Bayfield lived with Jenkins and managed her career for 36 years. After Jenkins' death in 1944, he married a piano teacher, Kathleen Weatherley, in 1945. They lived in Larchmont, New York, where he died in 1967.

==Achievements==
The Actors' Equity Association bestows the annual St. Clair Bayfield Award upon an actor or actress in a non-featured role in a Shakespearean production.

==Theatre credits==
Bayfield's credits in Broadway theatre include:

| Production | Role | Dates of Production |
|---|---|---|
| For Heaven's Sake, Mother! (Original, Play, Comedy) | Henry Wheeler | 16–20 November 1948 |
| Hand in Glove (Original, Play, Thriller) | Mr Forsythe | 4 December 1944 – 6 January 1945 |
| The Night Before Christmas (Original, Play) | Endicott | 10–27 April 1941 |
| The Old Foolishness (Original, Play) | The Canon | 20–21 December 1940 |
| Day in the Sun (Original, Play, Comedy) | Judge Livingstone | 16 May - May 1939 |
| Jeremiah (Original, Play) | Nahum | 3 February – March 1939 |
| Glorious Morning (Original, Play, Drama) | Rutzstein | 26 November – December 1938 |
| Father Malachy's Miracle (Original, Play, Comedy) | Robert Gillespie, Bishop of Milothian | 17 November 1937 – March 1938 |
| Field of Ermine (Original, Play) | The Duke of Santa Olalla | 8 February – February 1935 |
| Judgment Day (Original, Play, Drama) | Count Leonid Slatarski | 12 September – December 1934 |
| They Shall Not Die (Original, Play, Drama) | Att'y General Cheney | 21 February – April 1934 |
| Criminal at Large (Original, Play, Mystery) | Rawbane | 10 October 1932 – February 1933 |
| Wild Waves (Original, Play, Comedy) | Whelpley | 19 February – March 1932 |
| The Lady with a Lamp (Original, Play, Drama) | Dr Sutherland | 19 November – November 1931 |
| Old Man Murphy (Revival, Play, Comedy) | Hopkins | 14 September - October 1931 |
| London Calling (Original, Play, Comedy) | Staight | 18 October - October 1930 |
| Lady Dedlock (Original, Play, Romance, Melodrama) | Sir Leicester Dedlock | 31 December 1928 – February 1929 |
| Escape (Original, Play) | The Captain; The Laborer | 26 October 1927 – March 1928 |
| The Beaten Track (Original, Play) | Dafydd Evans Y Beddau | 8 February - February 1926 |
| A Bit of Love (Original, Play, Drama) | Trustaford | 12 May - May 1925 |
| Two By Two (Original, Play, Comedy) | E. Lorrilard Price | 23 February – March 1925 |
| Lass O'Laughter (Original, Play, Comedy) | Davie Nicholson | 8 January - February 1925 |
| We Moderns (Original, Play, Comedy) | Sir William Wimple | 11 March - March 1924 |
| The Lady Cristilinda (Original, Play, Comedy) | Father Reaney | 25 December 1922 – January 1923 |
| Bulldog Drummond (Original, Play, Melodrama) | Jas.
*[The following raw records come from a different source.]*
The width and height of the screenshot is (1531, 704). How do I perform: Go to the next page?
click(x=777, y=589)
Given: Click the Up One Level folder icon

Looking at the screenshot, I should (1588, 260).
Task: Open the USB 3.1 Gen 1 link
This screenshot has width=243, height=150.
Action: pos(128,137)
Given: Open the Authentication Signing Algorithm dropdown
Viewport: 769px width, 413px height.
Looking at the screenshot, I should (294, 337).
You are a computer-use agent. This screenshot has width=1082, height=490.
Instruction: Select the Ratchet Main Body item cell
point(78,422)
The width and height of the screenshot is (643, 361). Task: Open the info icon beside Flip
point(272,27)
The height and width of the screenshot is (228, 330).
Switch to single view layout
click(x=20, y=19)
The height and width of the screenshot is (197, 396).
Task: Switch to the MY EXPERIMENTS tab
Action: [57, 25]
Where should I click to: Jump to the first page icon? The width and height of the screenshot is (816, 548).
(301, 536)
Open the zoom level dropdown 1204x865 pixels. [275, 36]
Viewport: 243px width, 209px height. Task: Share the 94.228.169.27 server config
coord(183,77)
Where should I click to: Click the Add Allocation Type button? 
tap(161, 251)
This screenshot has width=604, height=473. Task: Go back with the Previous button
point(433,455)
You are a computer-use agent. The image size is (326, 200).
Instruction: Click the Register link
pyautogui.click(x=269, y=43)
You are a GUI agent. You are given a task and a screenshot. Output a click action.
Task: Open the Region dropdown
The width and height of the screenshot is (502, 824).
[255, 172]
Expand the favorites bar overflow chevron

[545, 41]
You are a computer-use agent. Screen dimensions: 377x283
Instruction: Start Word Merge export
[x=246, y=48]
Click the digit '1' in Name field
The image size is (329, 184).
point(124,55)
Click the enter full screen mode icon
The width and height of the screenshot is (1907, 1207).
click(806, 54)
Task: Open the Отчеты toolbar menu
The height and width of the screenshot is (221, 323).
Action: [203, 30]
Handley | 26 December 1921 – May 1922 |
| Deburau (Original, Play, Comedy, Tragedy) | A Journalist | 23 December 1920 – June 1921 |
| By Pigeon Post (Original, Play) | Blondel | 25 November - December 1918 |
| The Wild Duck (Original, Play, Drama) |  | 11 March - April 1918 |
| As You Like It (Revival, Play, Comedy) |  | 8-9 February 1918 |
| The Merchant of Venice (Revival, Play, Comedy) |  | 25-26 January 1918 |
| Colonel Newcome (Original, Play) |  | 10 April - May 1917 |
| Hamlet (Revival, Play, Tragedy) | Polonius | 23 April 1912 |
| Hans, the Flute Player (Original, Musical, Opera) |  | 20 September – 26 November 1910 |
| The King of Cadonia (Original, Musical, Comedy) | Laborde | 10–22 January 1910 |
| The Debtors (Original, Play) |  | 12 October – October 1909 |
| The Prima Donna (Original, Musical, Comedy, Opera) | Colonel Dutois | 30 November 1908 – 30 January 1909 |
| The Merchant of Venice (Revival, Play, Comedy) |  | 4 March 1907 – (unknown) |
| The Two Mr Wetherbys (Original, Play, Comedy) |  | 23 August - September 1906 |
| Twelfth Night (Revival, Play, Comedy) |  | 22 February – March 1904 |
| Everyman (Original, Play) |  | 12 October 1902 – May 1903 |

==In the media==
Bayfield’s relationship with Jenkins was the basis for the biographical drama Florence Foster Jenkins, with Hugh Grant portraying Bayfield and Meryl Streep portraying Jenkins. The film, directed by Stephen Frears, premiered in London on 12 April 2016.